● **Work instructions**: The required result is each line of the entries below containing the string "computer".
>>>>
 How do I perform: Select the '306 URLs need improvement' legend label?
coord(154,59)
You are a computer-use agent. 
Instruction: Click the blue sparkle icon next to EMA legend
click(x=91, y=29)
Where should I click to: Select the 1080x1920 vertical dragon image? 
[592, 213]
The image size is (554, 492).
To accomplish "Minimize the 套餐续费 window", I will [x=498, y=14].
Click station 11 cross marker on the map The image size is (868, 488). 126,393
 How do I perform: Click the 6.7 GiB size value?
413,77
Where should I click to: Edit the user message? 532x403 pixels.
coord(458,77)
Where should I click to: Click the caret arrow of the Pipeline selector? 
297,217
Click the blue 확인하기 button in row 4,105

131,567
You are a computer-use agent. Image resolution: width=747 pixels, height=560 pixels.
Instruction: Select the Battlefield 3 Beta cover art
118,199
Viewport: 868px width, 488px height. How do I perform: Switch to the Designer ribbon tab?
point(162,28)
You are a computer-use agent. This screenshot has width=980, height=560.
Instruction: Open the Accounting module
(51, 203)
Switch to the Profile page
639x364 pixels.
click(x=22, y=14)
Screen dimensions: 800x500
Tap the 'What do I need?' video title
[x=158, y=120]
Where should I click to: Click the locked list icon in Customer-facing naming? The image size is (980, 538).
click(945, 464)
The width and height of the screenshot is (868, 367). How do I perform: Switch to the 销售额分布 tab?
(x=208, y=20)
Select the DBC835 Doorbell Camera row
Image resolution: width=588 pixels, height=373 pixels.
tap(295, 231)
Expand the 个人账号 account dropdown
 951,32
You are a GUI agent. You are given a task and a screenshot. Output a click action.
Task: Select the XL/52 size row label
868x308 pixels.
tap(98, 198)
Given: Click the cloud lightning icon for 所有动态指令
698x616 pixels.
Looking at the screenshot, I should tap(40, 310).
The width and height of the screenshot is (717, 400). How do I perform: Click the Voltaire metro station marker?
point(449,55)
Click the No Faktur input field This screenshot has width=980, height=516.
<<<<
● **Answer to the exercise**:
You are a computer-use agent. 
You are a computer-use agent. Image resolution: width=747 pixels, height=560 pixels.
You are a computer-use agent. This screenshot has width=980, height=560.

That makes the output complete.